OUTPUT_EXAMPLE = "output_examples/expected_sales.json"
MODEL = "o4-mini"
SDIF_PATH = Path("input.sdif")
CODE_PATH = Path("transform.py")
OUTPUT_DIR = Path("generated_output")
# ---------------------------------------------------------------------------
# Phase A – BUILD (one-off)
# ---------------------------------------------------------------------------
async def build_transformation() -> None:
    """Standardize *INPUT_FILE* and generate *CODE_PATH*."""
    mcp_server = FastMCP()
    mcp_transport = FastMCPTransport(mcp=mcp_server)
    async with Client(mcp_transport) as mcp_client:
        openai_mcp = OpenAICompatibleMCP(mcp=mcp_server)
        await openai_mcp.connect()
        # 1  Standardize datasource → SDIF
        standardizer = AIStandardizer(
            mcp_server=openai_mcp,
            mcp_session=mcp_client.session,
            llm_model=MODEL,
        )
        await standardizer.standardize(
            datasource=INPUT_FILE,
            output_path=SDIF_PATH,
            overwrite=True,
        )
        # 2  Generate Python transformation code
        builder = SyncpulseTransformationBuilder(
            mcp_server=openai_mcp,
            mcp_session=mcp_client.session,
            llm_model=MODEL,
        )
        code_str = await builder.build(
            sdif=SDIF_PATH,
            output_target_files={OUTPUT_EXAMPLE: Path(OUTPUT_EXAMPLE).name},
            instructions=(
                "For every customer in sales.csv, compute total_amount and "

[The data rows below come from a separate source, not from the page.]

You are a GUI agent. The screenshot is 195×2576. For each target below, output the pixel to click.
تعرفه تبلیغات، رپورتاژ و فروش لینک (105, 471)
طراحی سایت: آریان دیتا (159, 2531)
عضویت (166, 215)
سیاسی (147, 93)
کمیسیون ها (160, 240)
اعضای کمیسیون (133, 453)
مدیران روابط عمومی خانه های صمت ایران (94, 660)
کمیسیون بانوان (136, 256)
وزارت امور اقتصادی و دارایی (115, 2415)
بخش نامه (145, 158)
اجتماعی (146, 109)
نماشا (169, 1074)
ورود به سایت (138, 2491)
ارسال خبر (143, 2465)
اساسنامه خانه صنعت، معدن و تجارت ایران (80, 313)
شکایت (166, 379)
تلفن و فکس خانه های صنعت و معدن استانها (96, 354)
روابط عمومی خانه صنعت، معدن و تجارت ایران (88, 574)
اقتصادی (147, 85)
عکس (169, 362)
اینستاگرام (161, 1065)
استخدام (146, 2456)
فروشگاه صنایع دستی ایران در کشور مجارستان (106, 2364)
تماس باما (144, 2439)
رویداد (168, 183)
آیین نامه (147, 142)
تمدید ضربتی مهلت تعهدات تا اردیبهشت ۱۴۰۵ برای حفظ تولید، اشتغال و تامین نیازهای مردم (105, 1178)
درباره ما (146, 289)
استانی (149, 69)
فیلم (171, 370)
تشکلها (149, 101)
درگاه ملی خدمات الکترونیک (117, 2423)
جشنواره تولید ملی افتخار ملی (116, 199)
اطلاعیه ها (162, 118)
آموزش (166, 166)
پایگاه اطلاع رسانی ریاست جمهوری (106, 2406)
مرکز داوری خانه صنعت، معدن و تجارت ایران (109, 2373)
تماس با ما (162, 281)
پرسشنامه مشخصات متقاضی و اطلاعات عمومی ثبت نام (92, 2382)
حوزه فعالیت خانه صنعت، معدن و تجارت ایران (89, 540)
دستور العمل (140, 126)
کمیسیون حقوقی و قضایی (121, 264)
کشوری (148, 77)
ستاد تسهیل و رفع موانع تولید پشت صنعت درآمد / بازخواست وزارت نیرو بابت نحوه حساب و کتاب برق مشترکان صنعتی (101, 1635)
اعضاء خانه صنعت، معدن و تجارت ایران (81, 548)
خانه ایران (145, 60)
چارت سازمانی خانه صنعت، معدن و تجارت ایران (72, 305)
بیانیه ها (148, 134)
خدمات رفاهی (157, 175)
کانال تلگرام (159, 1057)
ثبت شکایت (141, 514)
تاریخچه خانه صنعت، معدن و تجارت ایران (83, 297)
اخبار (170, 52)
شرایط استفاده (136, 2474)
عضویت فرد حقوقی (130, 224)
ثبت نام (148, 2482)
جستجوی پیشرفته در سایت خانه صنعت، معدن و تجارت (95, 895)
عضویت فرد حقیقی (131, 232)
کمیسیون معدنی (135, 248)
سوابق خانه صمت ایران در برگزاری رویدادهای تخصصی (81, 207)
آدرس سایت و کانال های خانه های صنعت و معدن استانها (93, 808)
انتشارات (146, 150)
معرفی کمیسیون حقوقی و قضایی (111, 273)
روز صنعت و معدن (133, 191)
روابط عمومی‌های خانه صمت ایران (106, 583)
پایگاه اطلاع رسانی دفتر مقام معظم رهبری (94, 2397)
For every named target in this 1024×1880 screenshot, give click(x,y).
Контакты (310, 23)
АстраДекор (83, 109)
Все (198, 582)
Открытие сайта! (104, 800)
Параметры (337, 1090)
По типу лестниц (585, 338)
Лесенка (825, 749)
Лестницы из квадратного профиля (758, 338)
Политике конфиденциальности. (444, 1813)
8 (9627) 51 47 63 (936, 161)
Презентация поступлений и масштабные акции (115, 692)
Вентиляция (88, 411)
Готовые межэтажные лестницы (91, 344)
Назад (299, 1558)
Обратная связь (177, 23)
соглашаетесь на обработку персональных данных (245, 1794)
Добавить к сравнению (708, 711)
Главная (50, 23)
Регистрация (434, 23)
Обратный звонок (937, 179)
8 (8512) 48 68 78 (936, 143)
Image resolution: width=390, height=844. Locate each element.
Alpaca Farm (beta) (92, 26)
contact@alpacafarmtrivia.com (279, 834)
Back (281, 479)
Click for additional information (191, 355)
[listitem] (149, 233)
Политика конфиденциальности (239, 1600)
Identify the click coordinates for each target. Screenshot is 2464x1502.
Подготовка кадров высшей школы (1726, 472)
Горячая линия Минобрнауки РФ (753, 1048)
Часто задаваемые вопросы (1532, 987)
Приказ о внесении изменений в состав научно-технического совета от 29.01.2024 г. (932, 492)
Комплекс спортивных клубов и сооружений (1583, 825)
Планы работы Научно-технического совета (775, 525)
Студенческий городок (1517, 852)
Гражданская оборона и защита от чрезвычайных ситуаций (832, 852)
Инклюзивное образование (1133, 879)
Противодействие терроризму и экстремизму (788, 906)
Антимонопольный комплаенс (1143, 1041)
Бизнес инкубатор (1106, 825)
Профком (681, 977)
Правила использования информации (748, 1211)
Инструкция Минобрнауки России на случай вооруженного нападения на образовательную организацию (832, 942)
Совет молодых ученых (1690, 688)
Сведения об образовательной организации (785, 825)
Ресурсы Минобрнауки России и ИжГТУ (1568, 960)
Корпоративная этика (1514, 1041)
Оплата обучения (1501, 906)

                "output JSON with fields: customer_id and total_amount."
            ),
        )
        CODE_PATH.write_text(code_str)
# ---------------------------------------------------------------------------
# Phase B – RUN (repeatable)
# ---------------------------------------------------------------------------
async def run_transformation() -> None:
    """Apply *CODE_PATH* to *SDIF_PATH* to produce files in *OUTPUT_DIR*."""
    transformer = CodeTransformer(
        function=CODE_PATH,
        code_executor=LocalCodeExecutor(disable_security_warning=True),
    )
    transformer.export(
        sdif=SDIF_PATH,
        output_path=OUTPUT_DIR,
    )
# ---------------------------------------------------------------------------
# Entrypoint (dev convenience): build then run.
# ---------------------------------------------------------------------------
if __name__ == "__main__":
    asyncio.run(build_transformation())
    asyncio.run(run_transformation())
4 Run it
python run_satif.py
You will obtain:
input.sdif– the standardized SQLite database.transform.py– the AI-generated transformation script.generated_output/expected_sales.json– the file produced by the script.
Compare the generated file with output_examples/expected_sales.json. If they differ, tweak the instructions string or provide additional example files.
5 Where to go next
- Pass a list of paths to 
datasourceto merge multiple inputs into one SDIF. - Map several example outputs in 
output_target_filesto generate multi-file transformations. - Tune 
llm_modelfor different speed/quality trade-offs. - Use the higher-level helpers 
astandardize()andatransform()when you don't need fine-grained control over the builder. 
That's all – you now have a working SATIF transformation pipeline in two explicit steps.